Bitcoin (BTC) can “totally reasonably” trade back at $100,000 within a year, according to VanEck’s head of digital assets Matthew Sigel, who argues the leading cryptocurrency remains a “100% viable asset” despite heavy drawdowns and war‑driven volatility. His comments, made on CNBC’s Power Lunch and amplified on X, come as Bitcoin trades in the high $60,000s after a sharp correction from an October peak near $126,000. Since the Iran conflict escalated in late February, about 20% has already been shaved off Bitcoin’s market value, exposing the fragility of its supposed crisis‑hedge status.

In the viral clip shared by CNBC’s Power Lunch account on X, Sigel calls Bitcoin “a 100% viable asset, depending on when you start the clock,” before adding: “I think a $100,000 Bitcoin again is totally reasonable in one year’s time.” That view extends earlier VanEck research, where Sigel set a base‑case Bitcoin target of $180,000 for this cycle, arguing that institutional inflows, pro‑crypto U.S. policy under President Donald Trump, and repeated all‑time highs would define the post‑election landscape. Bitcoin was recently priced around $68,510, roughly $16,600 below where it traded a year ago and nearly 50% off its October all‑time high near $126,000.

The bullish VanEck call lands against a darker macro backdrop highlighted by macro investor James Lavish in a separate interview shared by Cointelegraph. Lavish warns that if tensions around the Iran conflict escalate, Bitcoin “could fall up to 20%,” a move that would push the price back toward the low‑to‑mid $50,000s and further undercut the narrative of digital gold. Data already show how sensitive the asset has become to Middle East headlines: Bitcoin plunged to about $63,255 in late February on the initial U.S.–Israel strikes on Iran before rebounding above $68,000 on shifting war reports.

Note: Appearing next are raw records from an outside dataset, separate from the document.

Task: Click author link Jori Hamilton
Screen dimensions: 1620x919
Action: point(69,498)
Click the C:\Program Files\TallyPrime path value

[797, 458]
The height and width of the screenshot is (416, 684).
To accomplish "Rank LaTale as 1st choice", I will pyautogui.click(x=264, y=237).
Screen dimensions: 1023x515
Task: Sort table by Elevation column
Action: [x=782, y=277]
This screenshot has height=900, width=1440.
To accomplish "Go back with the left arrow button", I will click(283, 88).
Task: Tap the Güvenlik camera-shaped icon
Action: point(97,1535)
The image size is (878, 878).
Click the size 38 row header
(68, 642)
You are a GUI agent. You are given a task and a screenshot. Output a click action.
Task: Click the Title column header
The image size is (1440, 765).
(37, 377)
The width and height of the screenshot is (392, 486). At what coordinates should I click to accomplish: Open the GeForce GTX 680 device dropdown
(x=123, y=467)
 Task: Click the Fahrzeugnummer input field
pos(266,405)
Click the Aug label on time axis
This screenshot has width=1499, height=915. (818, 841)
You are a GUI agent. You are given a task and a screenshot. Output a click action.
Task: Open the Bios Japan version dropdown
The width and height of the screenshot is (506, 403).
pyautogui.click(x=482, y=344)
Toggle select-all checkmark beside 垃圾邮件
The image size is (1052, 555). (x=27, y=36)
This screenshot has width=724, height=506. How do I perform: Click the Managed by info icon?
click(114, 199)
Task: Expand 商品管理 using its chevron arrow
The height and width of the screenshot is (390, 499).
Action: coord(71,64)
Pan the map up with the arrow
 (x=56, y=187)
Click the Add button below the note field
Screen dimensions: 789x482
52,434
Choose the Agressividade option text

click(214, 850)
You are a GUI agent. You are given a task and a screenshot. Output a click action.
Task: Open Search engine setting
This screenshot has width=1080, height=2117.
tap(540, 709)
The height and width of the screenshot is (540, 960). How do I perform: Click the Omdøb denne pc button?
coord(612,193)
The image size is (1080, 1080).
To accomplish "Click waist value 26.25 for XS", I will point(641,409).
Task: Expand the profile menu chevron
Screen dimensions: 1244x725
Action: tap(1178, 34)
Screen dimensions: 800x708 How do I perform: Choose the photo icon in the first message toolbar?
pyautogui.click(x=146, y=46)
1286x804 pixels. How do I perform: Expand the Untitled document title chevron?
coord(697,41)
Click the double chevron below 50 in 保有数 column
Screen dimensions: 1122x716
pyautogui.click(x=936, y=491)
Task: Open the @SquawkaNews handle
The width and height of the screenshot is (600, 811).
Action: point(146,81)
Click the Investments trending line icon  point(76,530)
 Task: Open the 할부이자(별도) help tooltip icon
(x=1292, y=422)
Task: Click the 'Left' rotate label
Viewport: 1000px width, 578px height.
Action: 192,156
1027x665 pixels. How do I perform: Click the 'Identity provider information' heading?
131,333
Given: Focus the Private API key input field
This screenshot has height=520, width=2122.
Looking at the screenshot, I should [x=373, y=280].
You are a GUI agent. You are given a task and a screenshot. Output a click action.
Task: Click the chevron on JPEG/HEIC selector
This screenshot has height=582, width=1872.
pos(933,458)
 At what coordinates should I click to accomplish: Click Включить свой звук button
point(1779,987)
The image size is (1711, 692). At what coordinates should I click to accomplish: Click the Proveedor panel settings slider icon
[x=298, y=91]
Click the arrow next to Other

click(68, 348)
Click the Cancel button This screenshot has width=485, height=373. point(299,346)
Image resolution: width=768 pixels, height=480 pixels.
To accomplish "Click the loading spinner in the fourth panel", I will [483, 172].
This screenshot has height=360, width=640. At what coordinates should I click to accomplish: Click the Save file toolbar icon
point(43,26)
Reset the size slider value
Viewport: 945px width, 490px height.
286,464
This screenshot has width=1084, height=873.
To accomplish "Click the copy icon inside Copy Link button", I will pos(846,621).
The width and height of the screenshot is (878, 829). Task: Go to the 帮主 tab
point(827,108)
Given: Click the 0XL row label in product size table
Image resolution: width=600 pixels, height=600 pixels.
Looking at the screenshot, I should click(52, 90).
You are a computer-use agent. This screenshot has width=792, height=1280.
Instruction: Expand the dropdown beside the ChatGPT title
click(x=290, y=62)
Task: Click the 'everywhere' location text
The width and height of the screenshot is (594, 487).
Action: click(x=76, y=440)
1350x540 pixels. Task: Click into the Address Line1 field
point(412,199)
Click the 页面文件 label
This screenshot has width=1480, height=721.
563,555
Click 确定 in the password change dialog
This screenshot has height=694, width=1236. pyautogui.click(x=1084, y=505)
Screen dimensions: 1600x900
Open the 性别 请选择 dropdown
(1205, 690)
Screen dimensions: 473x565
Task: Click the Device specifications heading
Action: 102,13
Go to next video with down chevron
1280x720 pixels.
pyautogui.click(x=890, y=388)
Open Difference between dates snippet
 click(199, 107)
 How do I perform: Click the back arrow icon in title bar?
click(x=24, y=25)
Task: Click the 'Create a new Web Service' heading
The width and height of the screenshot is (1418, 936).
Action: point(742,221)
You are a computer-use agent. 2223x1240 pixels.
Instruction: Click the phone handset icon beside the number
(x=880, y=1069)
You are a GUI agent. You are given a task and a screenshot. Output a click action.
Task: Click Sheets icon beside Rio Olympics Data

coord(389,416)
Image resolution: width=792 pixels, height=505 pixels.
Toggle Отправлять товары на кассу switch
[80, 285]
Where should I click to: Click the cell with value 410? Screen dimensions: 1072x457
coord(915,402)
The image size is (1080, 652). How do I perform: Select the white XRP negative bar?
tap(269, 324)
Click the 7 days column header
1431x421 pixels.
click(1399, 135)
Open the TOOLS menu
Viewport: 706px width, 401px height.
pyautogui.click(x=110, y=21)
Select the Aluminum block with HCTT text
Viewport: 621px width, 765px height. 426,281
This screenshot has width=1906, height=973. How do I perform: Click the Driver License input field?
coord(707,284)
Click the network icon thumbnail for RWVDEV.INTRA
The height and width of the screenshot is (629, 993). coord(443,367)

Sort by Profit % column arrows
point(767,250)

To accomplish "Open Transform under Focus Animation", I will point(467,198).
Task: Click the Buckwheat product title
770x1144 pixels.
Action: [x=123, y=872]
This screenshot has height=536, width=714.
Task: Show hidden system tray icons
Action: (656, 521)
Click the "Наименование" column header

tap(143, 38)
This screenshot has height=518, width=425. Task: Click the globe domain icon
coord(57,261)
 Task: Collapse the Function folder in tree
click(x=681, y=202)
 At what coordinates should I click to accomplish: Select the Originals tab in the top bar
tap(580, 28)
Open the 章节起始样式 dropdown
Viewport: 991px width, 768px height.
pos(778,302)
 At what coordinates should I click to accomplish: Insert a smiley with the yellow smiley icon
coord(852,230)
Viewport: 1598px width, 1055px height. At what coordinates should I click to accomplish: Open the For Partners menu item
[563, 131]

Market research cited by outlets such as Seeking Alpha notes that the broader downturn tied to the Iran conflict has erased roughly 20% from Bitcoin’s value since hostilities intensified, while some analysts warn a slide toward $50,000 remains possible before any durable recovery. At the same time, Glassnode data highlighted by Yahoo Finance show “tentative signs of improvement,” with Bitcoin recently up about 4.3% on the day around $69,100 as traders start to re‑risk on hopes for de‑escalation.

The split between Sigel’s $100,000 road map and Lavish’s 20% downside warning captures Bitcoin’s current identity crisis: it trades like a geopolitically sensitive risk asset, not a pure safe haven, even as long‑term bulls continue to frame it as protection against monetary debasement. In previous commentary covered by Forbes, BitMEX co‑founder Arthur Hayes argued that prolonged conflict and renewed money‑printing could ultimately drive Bitcoin toward $500,000, underscoring how war and macro policy, not just halving cycles, now anchor the most aggressive price targets.

For now, spot prices remain well below both the $100,000 threshold flagged by Sigel and the $180,000 base case VanEck has floated for this cycle, but also far above the $52,000 lows seen earlier in the Iran crisis. Whether Bitcoin spends the next year climbing back toward six‑figure territory or retesting the $50,000 area may hinge less on crypto‑native narratives and more on how the Iran war, oil prices, and Federal Reserve policy evolve from here.